Luxembourg To Support Mining In Space

The Luxembourg government has signaled its intention to get behind the mining of asteroids in space.

It is going to support R&D in technologies that would make it possible and may even invest directly in some companies.

Luxembourg now wants to become a hub for European space mining companies as well.

It too will pass legislation so that these firms have confidence in their rights to extract resources.

The Grand Duchy will also put in place a legal framework to give operators who are based in the country the confidence to go about their business.


Former European Space Agency boss Jean-Jacques Dordain is to be an adviser. 

Home talent

He told reporters on Wednesday that space mining was no longer science fiction in the pages of a Jules Verne novel; that the basic technologies - of landing and returning materials from asteroids - had essentially been proven.

And he urged European entrepreneurs to follow the example of start-up American companies that had already begun to consider how they could exploit the expensive metals, rare elements and other valuable resources in space bodies. 

"Things are moving in the United States and it was high time there was an initiative in Europe, and I am glad the first initiative is coming from Luxembourg," he said. "It will give no excuse for European investors to go to California." 

Two notable American companies, Deep Space Industries and Planetary Resources, have begun assembling teams to design spacecraft systems that can survey potential targets and eventually grab ores at, or just below, their surface.

Legal framework

Last year, their activities were bolstered by US legislation that sought to cement the rights of any American operations that started to exploit asteroids.

Some commentators at the time suggested this legislation might contravene the UN's Outer Space Treaty, signed in 1967. But Luxembourg's economic minister, Etienne Schneider, is relaxed about the move.

"These rules prohibit the appropriation of space and celestial bodies but they do not exclude the appropriation of materials which can be found there," he said. 

"Roughly, the situation is equivalent to the rights of a trawler in international waters. Fishermen own the fish they catch but they do not own the ocean."


Prospecting in space
  • 13,500 so-called near-Earth asteroids have been discovered to date
  • But prospectors would have to identify the right types to mine
  • Of particular interest would be those high in platinum-group metals
  • Platinum, iridium, palladium, etc are rare at the Earth's surface
  • Dissolvable in molten iron, the metals have sunk to Earth's core
  • But their surface abundance should be greater on some asteroids
  • Materials like water and iron could also support in-space activity
  • Water can be split into hydrogen and oxygen to make rocket fuel
Although a small nation, Luxembourg has a prominent position is space activity.
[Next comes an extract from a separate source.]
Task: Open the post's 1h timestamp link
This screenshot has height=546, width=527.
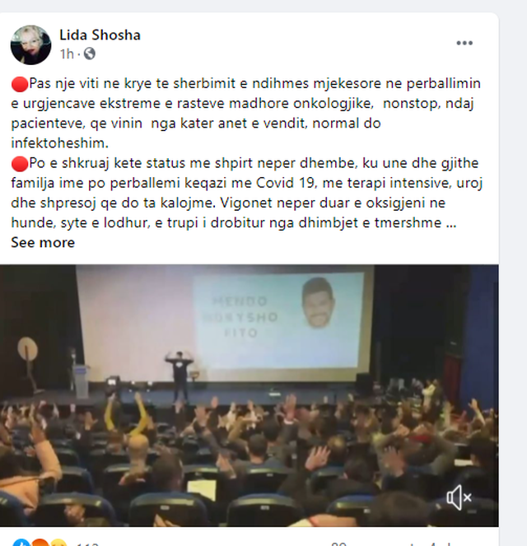Action: [x=67, y=54]

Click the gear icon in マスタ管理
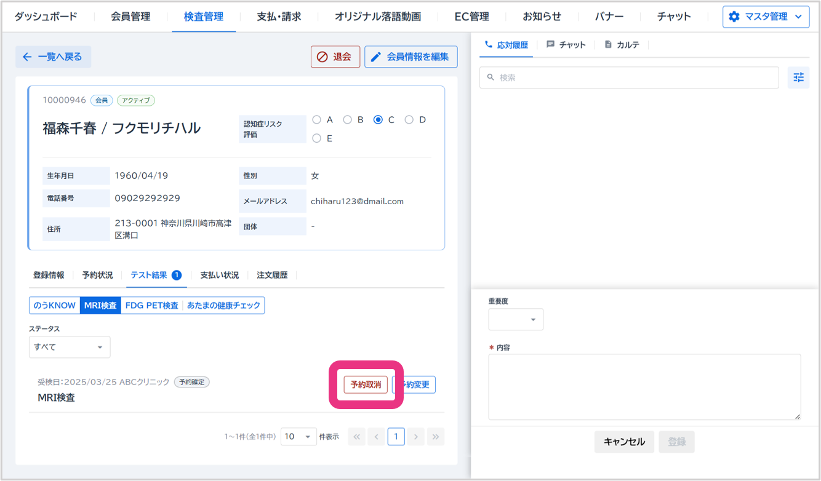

It is the headquarters of SES, the world's largest commercial satellite telecommunications company, which relays thousands of TV stations around the world. Intelsat, the second biggest company by revenue, also has offices in the country.
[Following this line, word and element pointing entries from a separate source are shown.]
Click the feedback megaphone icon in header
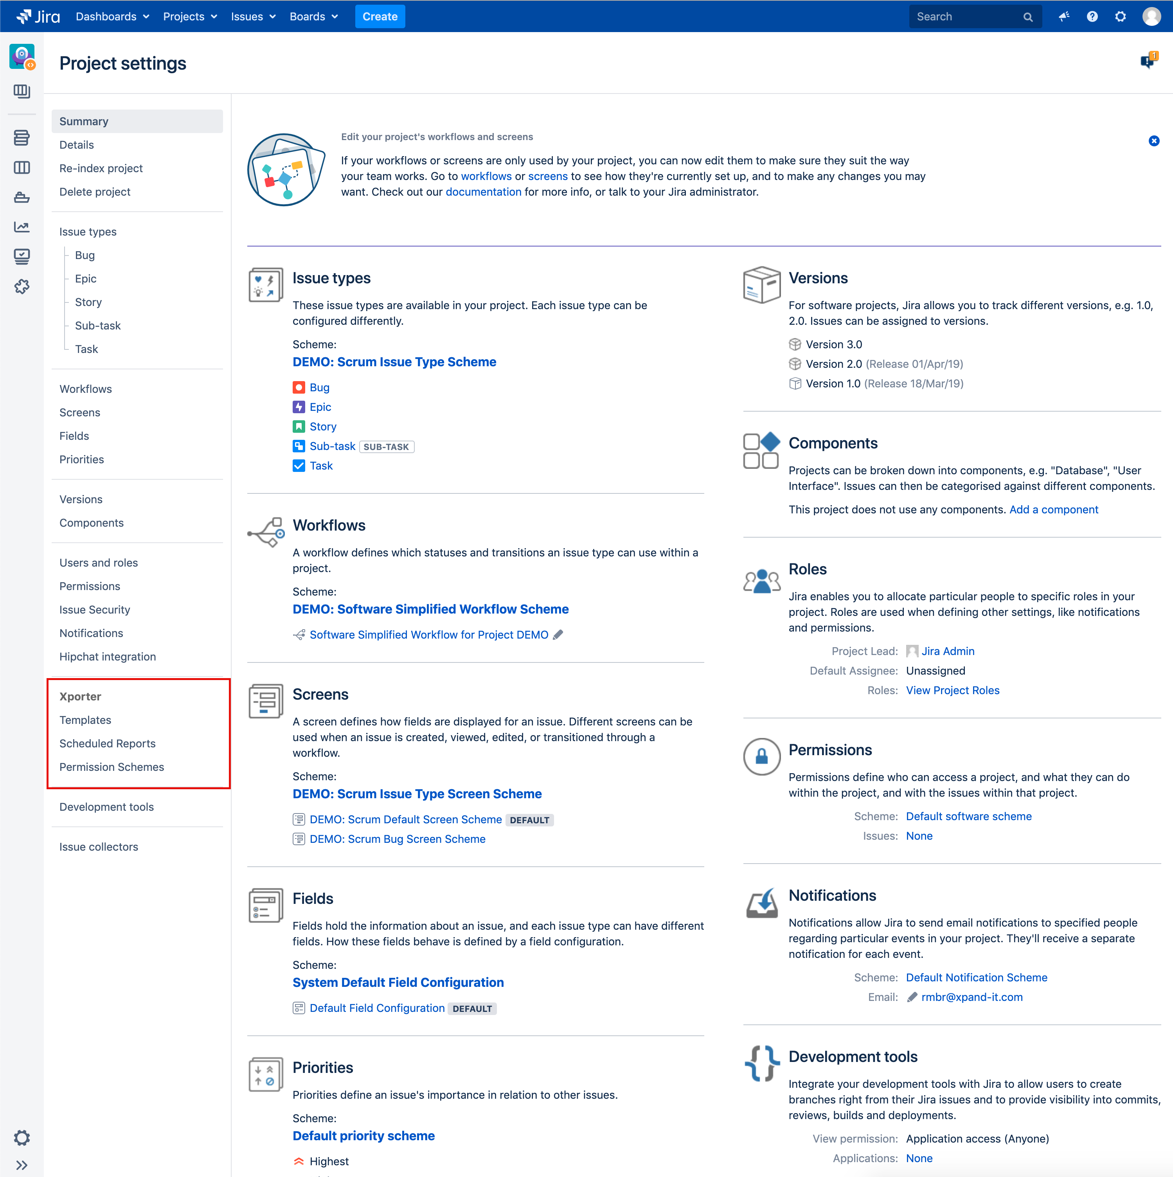 [x=1064, y=16]
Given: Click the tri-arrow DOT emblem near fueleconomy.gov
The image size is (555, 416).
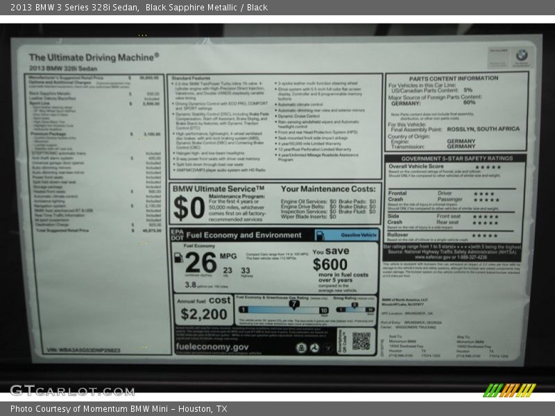Looking at the screenshot, I should tap(314, 347).
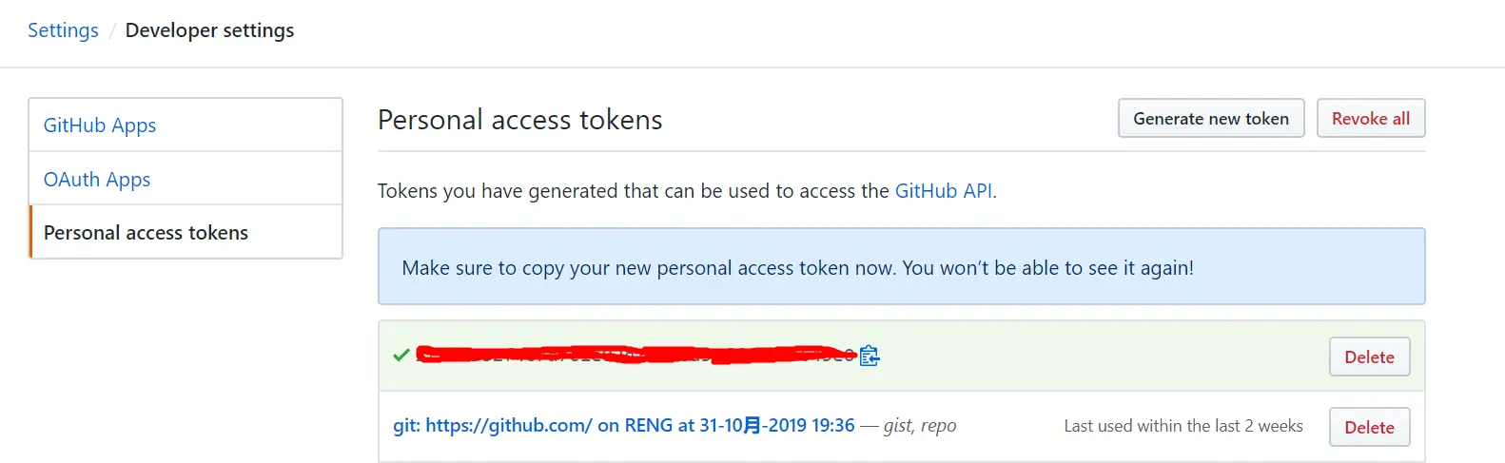The height and width of the screenshot is (463, 1505).
Task: Click the 'gist, repo' scopes text
Action: 920,426
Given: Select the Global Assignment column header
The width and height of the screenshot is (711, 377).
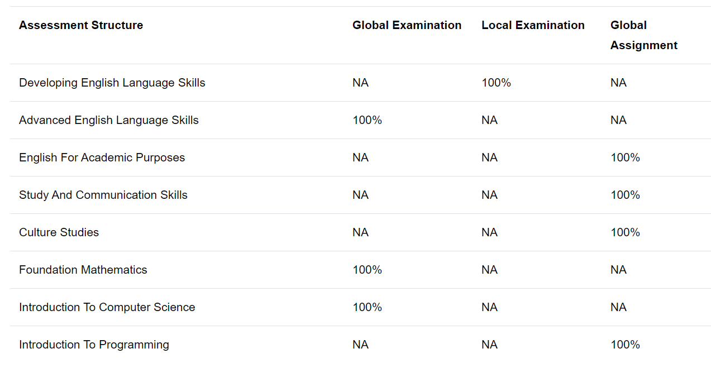Looking at the screenshot, I should (644, 35).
"In the very near future, we will come forward with a strategic action plan defining concrete measures for the coming years," said Mr Schneider. 

"In this context, the government of Luxembourg is willing to invest in relevant R&D projects. We are willing as well to invest into the companies themselves. Not all, of course, but if a company seems very interesting to us, we are willing and able to invest into the capital," he told BBC News. 

"What is more, we have the national investment bank, which is chaired by myself and the minister of finance, and this bank can give credits to these companies; and we have set up funds that will be eager to invest in this activity." 

Over the past decade, space missions mounted by international agencies have tracked, landed and returned samples from asteroids. 

The next phase would be to scale up this activity, to try to extract and return sufficient materials - in quantity and value - that the enormous financial outlay required just to get to an asteroid can be recovered, and ideally exceeded.